## Dataset rows:
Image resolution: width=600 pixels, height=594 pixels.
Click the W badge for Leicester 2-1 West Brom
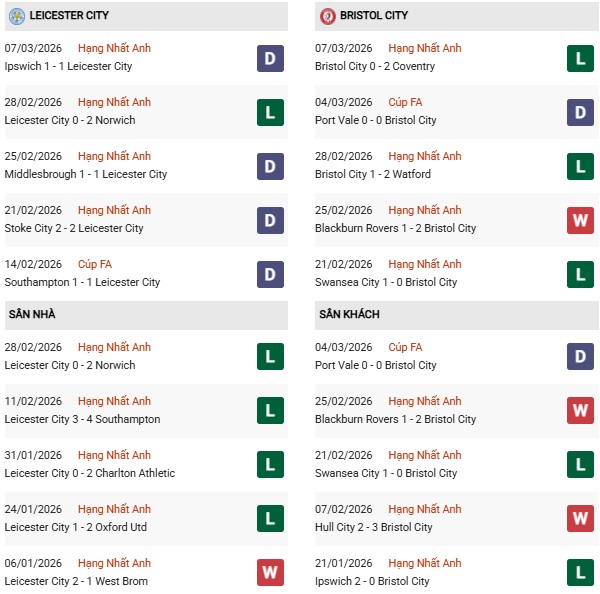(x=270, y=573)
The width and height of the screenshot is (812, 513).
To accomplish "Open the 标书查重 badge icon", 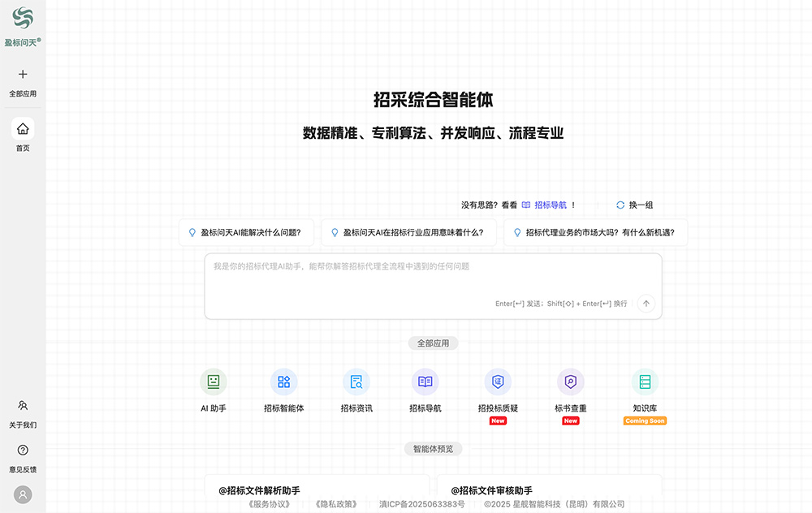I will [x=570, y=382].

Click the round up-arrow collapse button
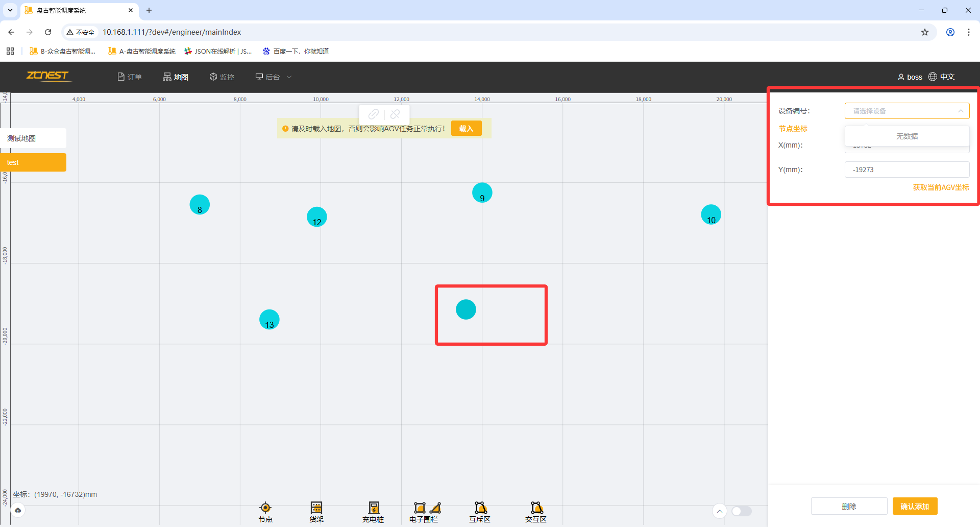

---

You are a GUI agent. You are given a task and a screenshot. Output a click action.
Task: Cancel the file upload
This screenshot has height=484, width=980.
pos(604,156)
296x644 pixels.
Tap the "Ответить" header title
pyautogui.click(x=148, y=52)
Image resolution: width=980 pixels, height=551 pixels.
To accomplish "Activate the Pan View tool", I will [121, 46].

==

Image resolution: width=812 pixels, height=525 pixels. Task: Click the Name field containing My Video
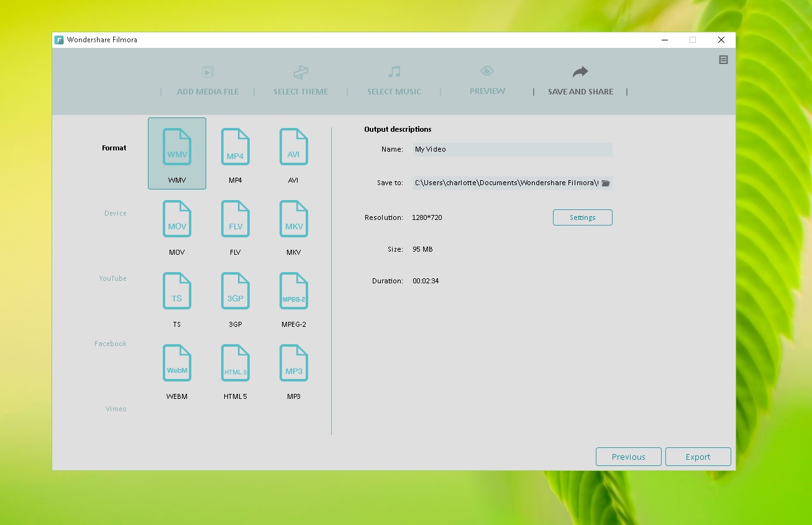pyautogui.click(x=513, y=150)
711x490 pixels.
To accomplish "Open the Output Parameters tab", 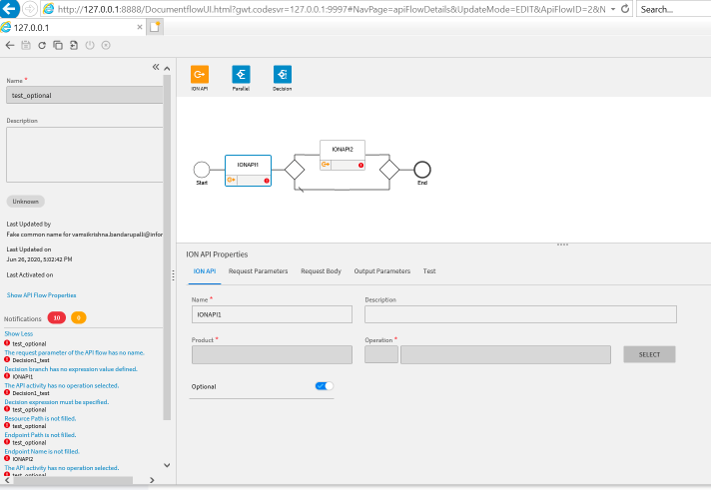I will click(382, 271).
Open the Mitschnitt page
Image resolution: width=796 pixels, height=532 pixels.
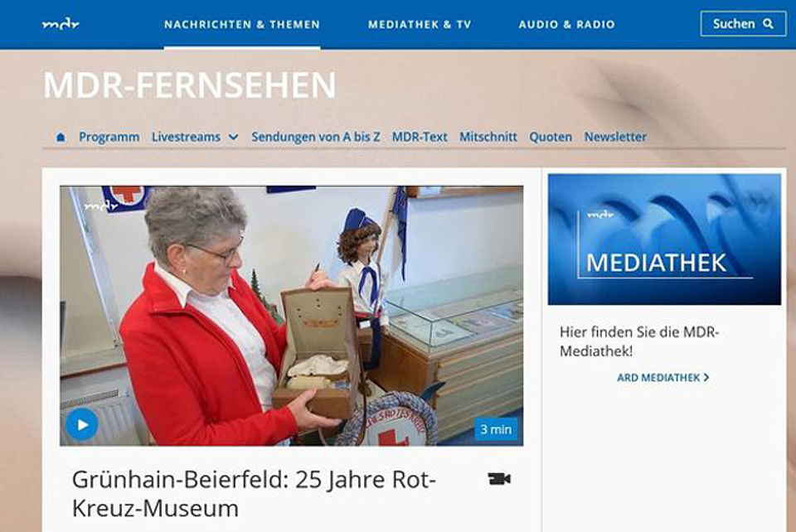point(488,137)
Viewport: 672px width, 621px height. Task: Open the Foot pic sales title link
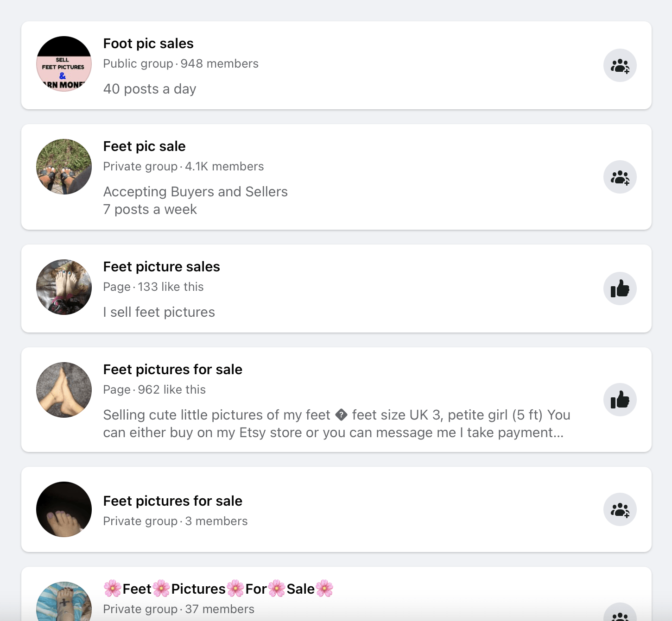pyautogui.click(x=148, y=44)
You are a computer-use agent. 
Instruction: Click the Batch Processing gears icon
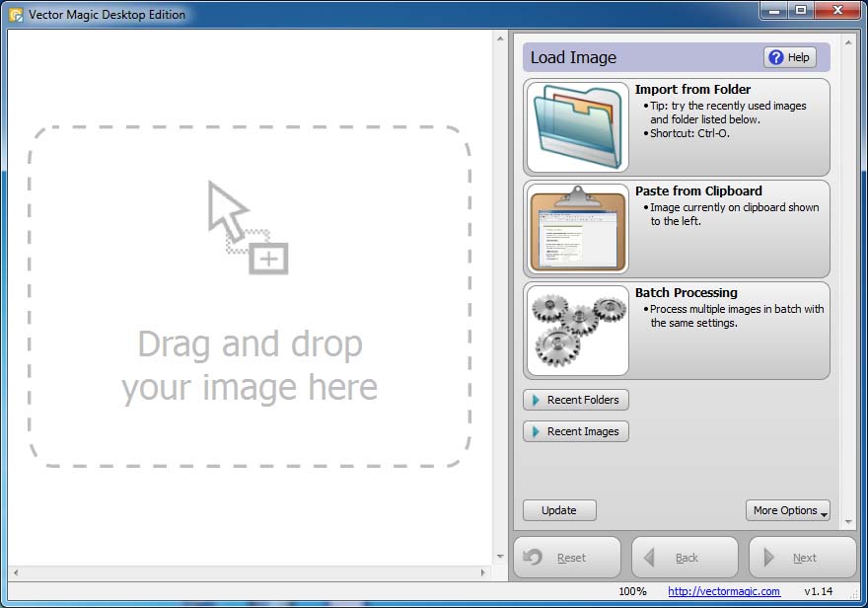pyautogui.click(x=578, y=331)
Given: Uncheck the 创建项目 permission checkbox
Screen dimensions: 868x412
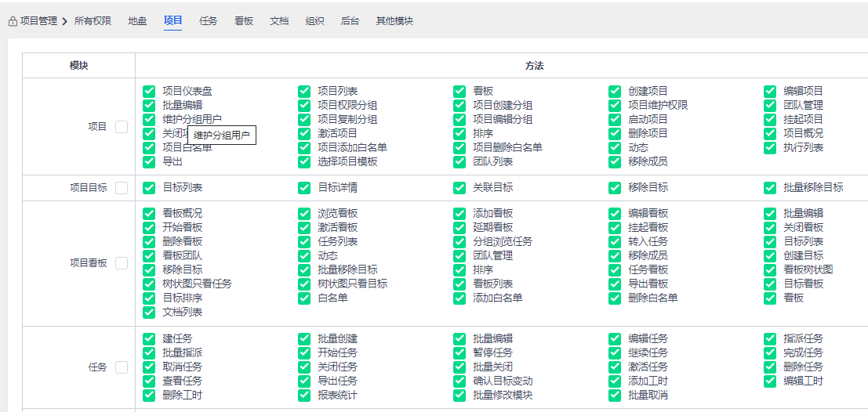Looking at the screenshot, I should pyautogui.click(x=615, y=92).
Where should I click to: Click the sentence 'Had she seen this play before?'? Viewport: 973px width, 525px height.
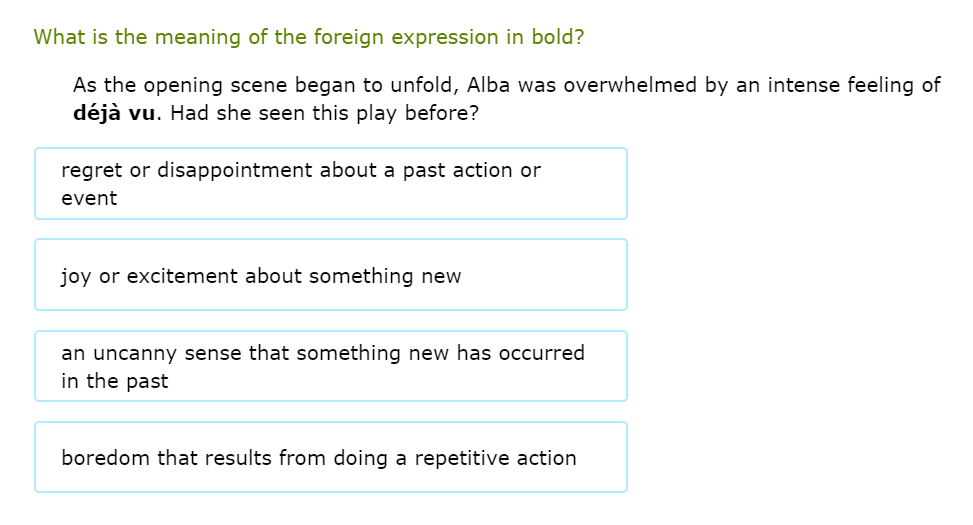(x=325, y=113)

## Stated problem:
Return the lines between the line holding "You are a computer-use agent." and the line holding "(x=325, y=113)", inclusive, reproducing them word for word. Leave out the pictures.

## Solved exercise:
You are a computer-use agent. 
Instruction: Click the Batch Processing gears icon
pyautogui.click(x=578, y=331)
Given: Uncheck the 创建项目 permission checkbox
Screen dimensions: 868x412
Looking at the screenshot, I should pyautogui.click(x=615, y=92).
Where should I click to: Click the sentence 'Had she seen this play before?'? Viewport: 973px width, 525px height.
(x=325, y=113)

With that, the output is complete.